For the first time that I can remember, I am actually depressed. I could not work in that environment. When I was working I never had a bad day. I was surrounded by smart people doing smart things. Being around smart people made me smarter. I knew every faculty member and co-authored with several of them. Students would come by sometimes to talk about class but often just to pick your brain on some topic of interest. It was always stimulating. I generated more ideas that I could exploit. Doctoral students would ask if they could see my idea cache. When I gave papers in our seminars, one faculty member asked me where did I get my ideas. I loved it. Now all that is gone. Everyone is working from home – or so they say. There is no faculty interaction. There are no students in the halls. Nothing. I now feel like a stranger in a strange land. All of this reminds me of Asimov’s Naked Sun and Caves of Steel that I read in high school. I am going to re-read those novels in which everyone is isolated from everyone else and conduct relationships via what would now be the internet. I would miss the interaction between faculty and between faculty and students. I believe that this exacerbates the lack of intellectual curiosity amongst the students. I guess I can understand that they have never heard of Paul Volcker, Milton Friedman and Gladys Knight and the Pips but Ron DeSantis, Scott Bessent and Elizbeth Warren? What rock are they living under?
Never again. Come Spring I am going to read, write my blog, have lunch and breakfasts with interesting people, go to the farm, smoke cigars, hunt, fish, ride motorcycles, camp and generally chill.

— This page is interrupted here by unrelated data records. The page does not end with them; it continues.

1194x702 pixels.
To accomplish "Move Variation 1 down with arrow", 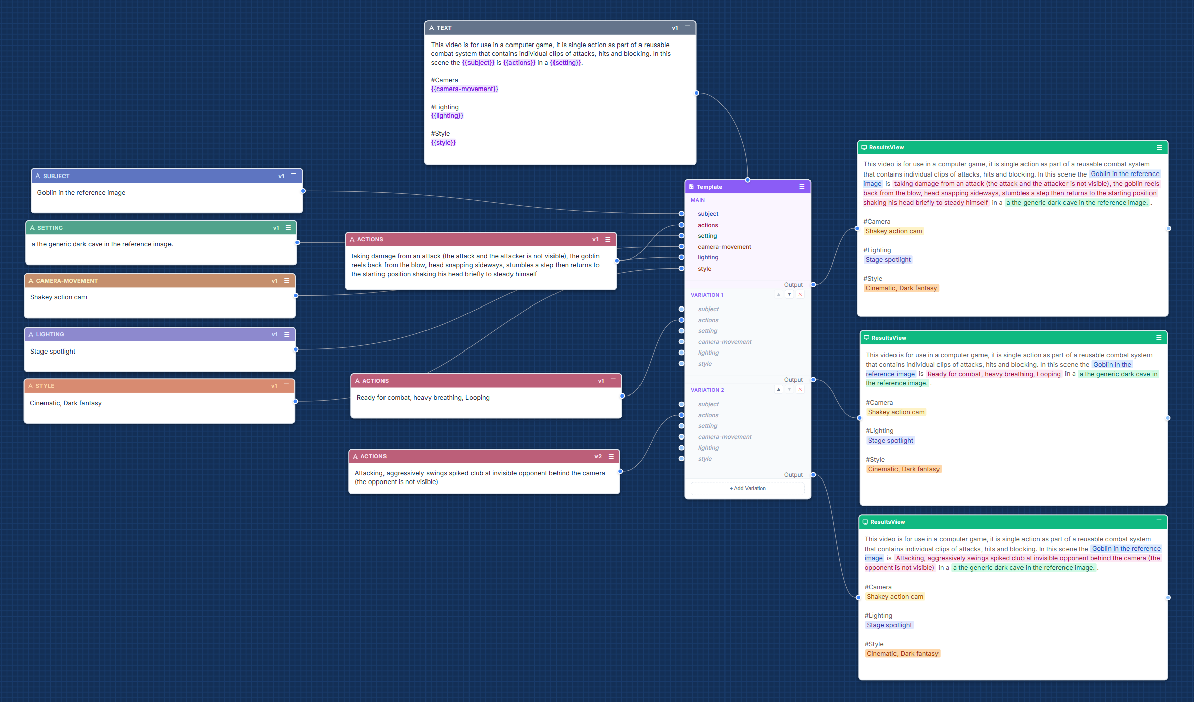I will click(789, 294).
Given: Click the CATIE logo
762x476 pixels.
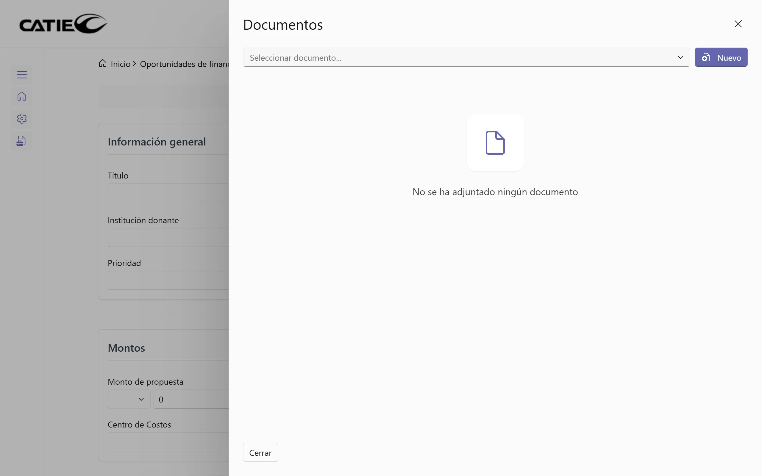Looking at the screenshot, I should coord(63,24).
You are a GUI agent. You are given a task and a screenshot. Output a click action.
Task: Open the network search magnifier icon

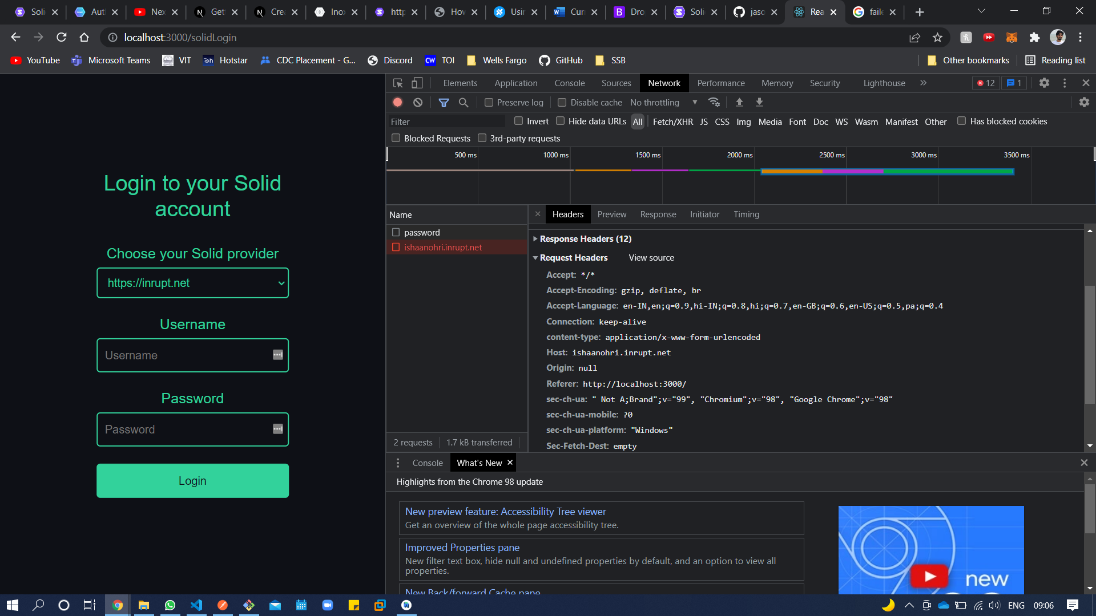[x=464, y=103]
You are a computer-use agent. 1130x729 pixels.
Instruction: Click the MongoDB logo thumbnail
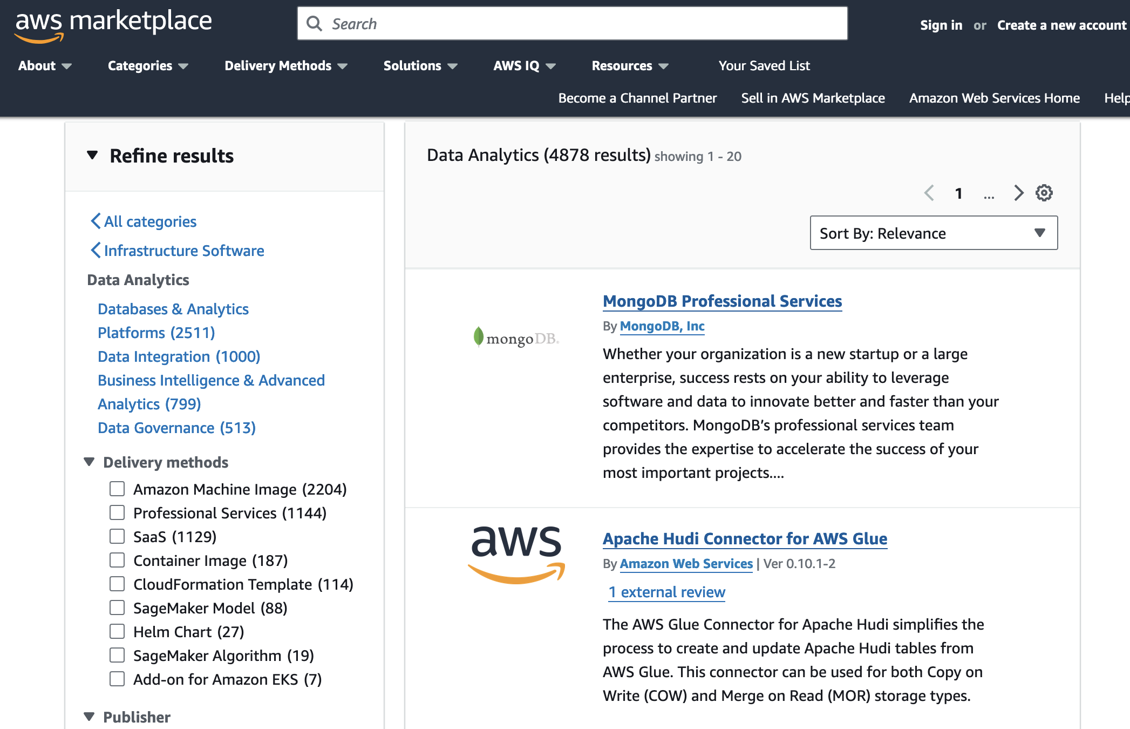[516, 338]
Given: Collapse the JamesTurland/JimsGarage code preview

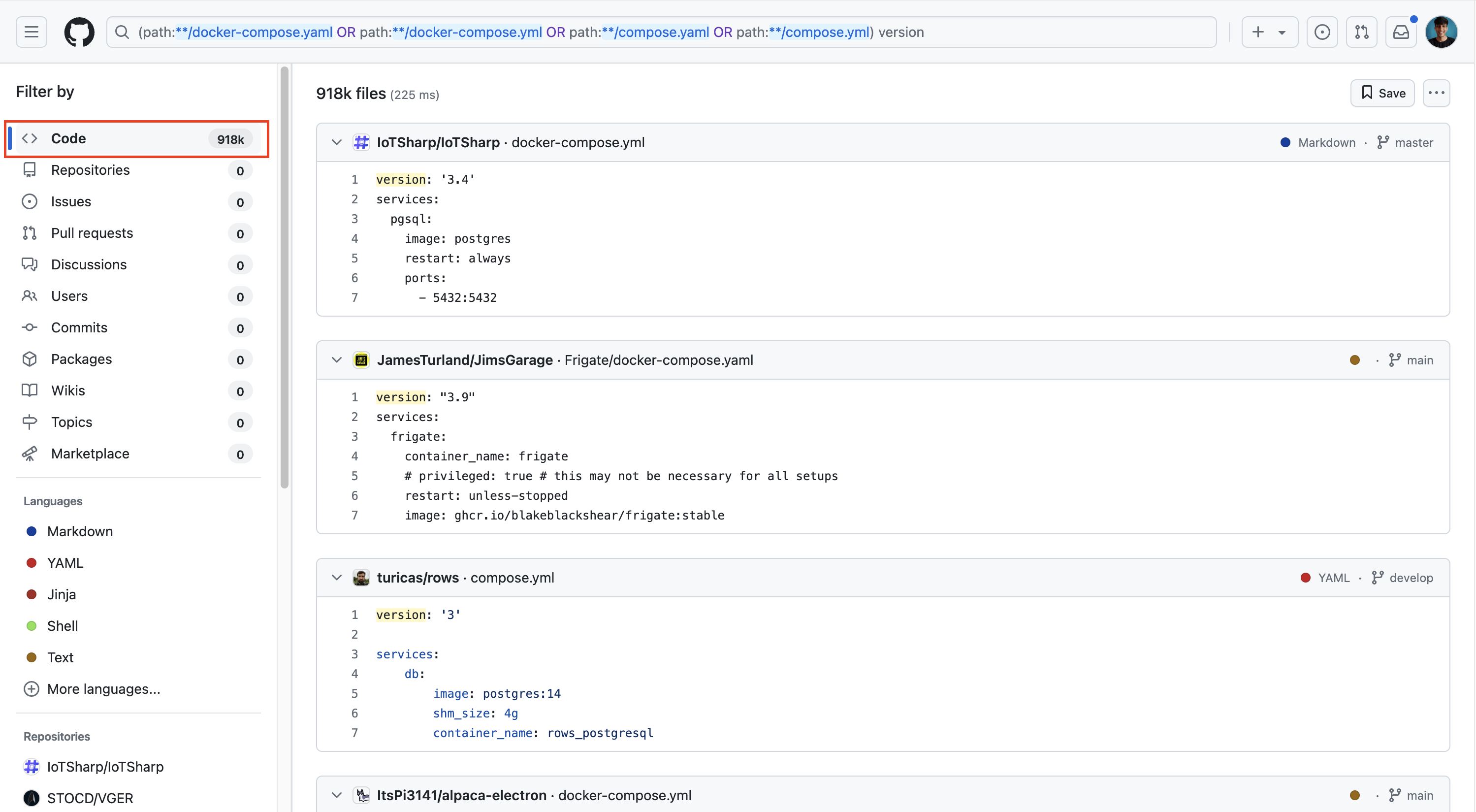Looking at the screenshot, I should [x=336, y=360].
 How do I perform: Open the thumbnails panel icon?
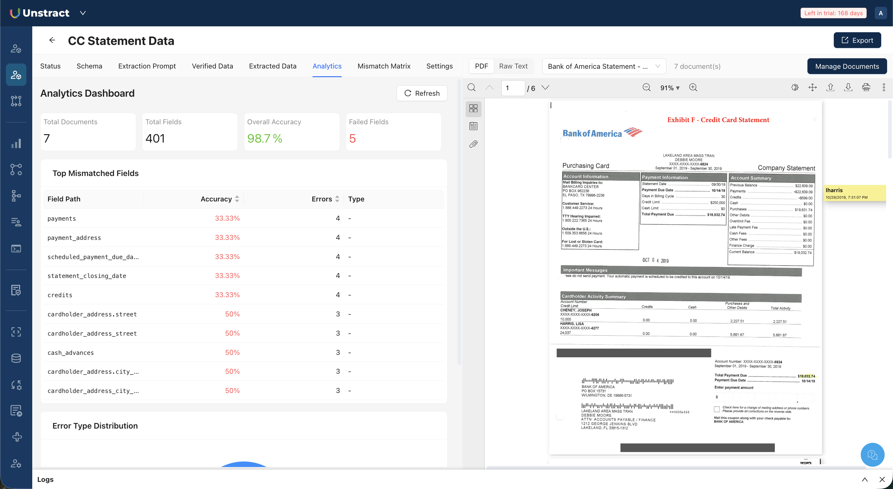click(x=473, y=108)
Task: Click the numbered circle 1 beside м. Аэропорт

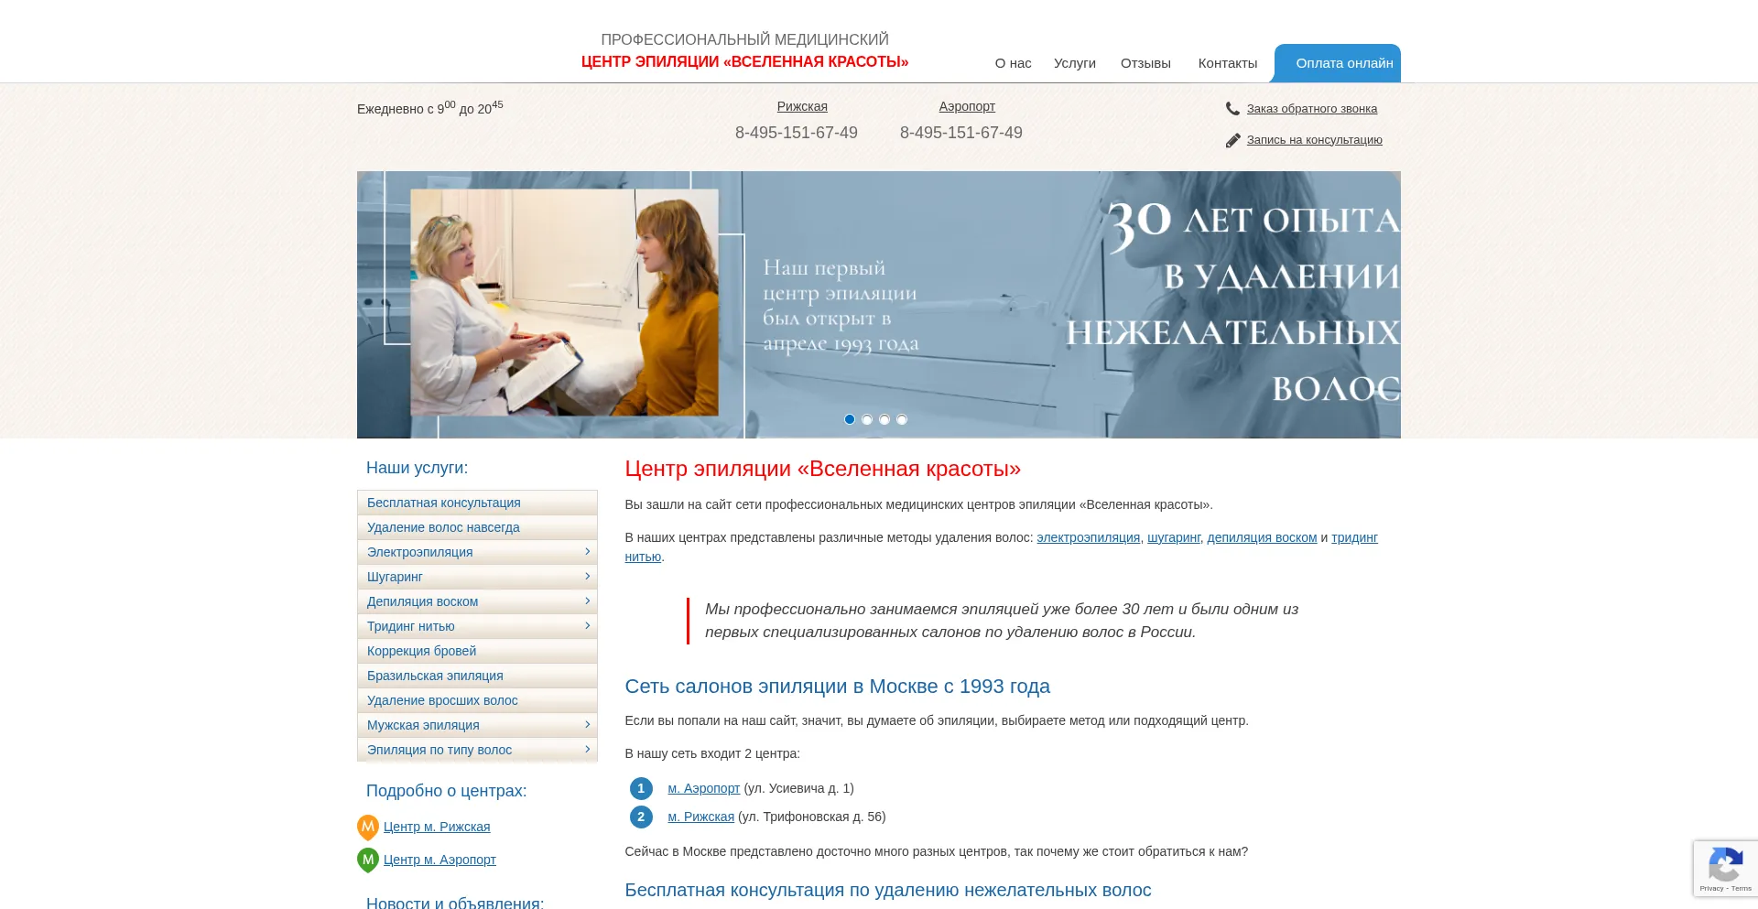Action: (641, 788)
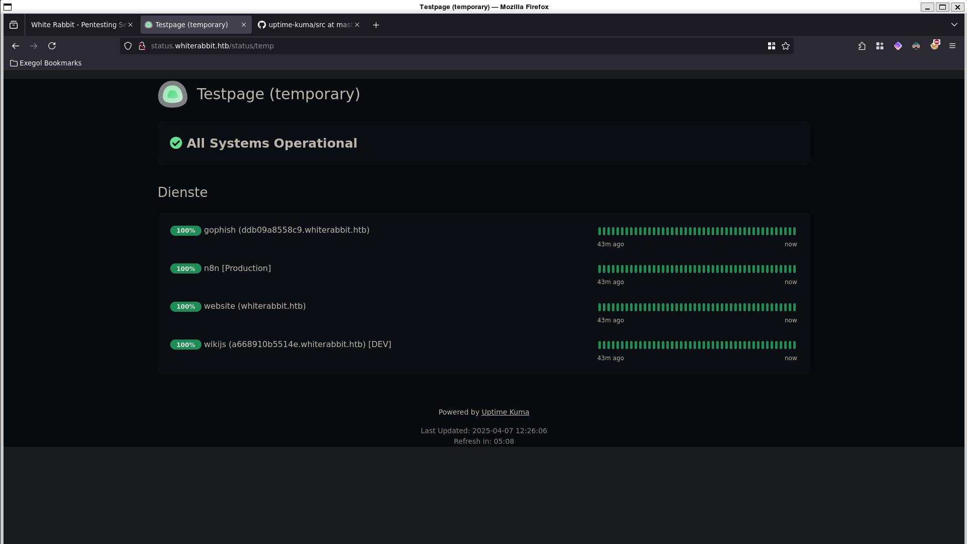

I had once said that there are three types of people in the world: the 3 percent that make things happen, the 7 percent who know what’s happening and the 90 percent who haven’t a clue what’s happening. I thought that the availability of free information would move many in the 90 percent into the 7 percent. I was wrong. Those percentages seem to be immutable regardless of information available. Malcolm X once said “A mind is a terrible thing to waste.” This generation would likely ask “Who is this X person? Does he work for Elon Musk?” If the purpose of education is to replace an empty mind with an open one, then we have failed.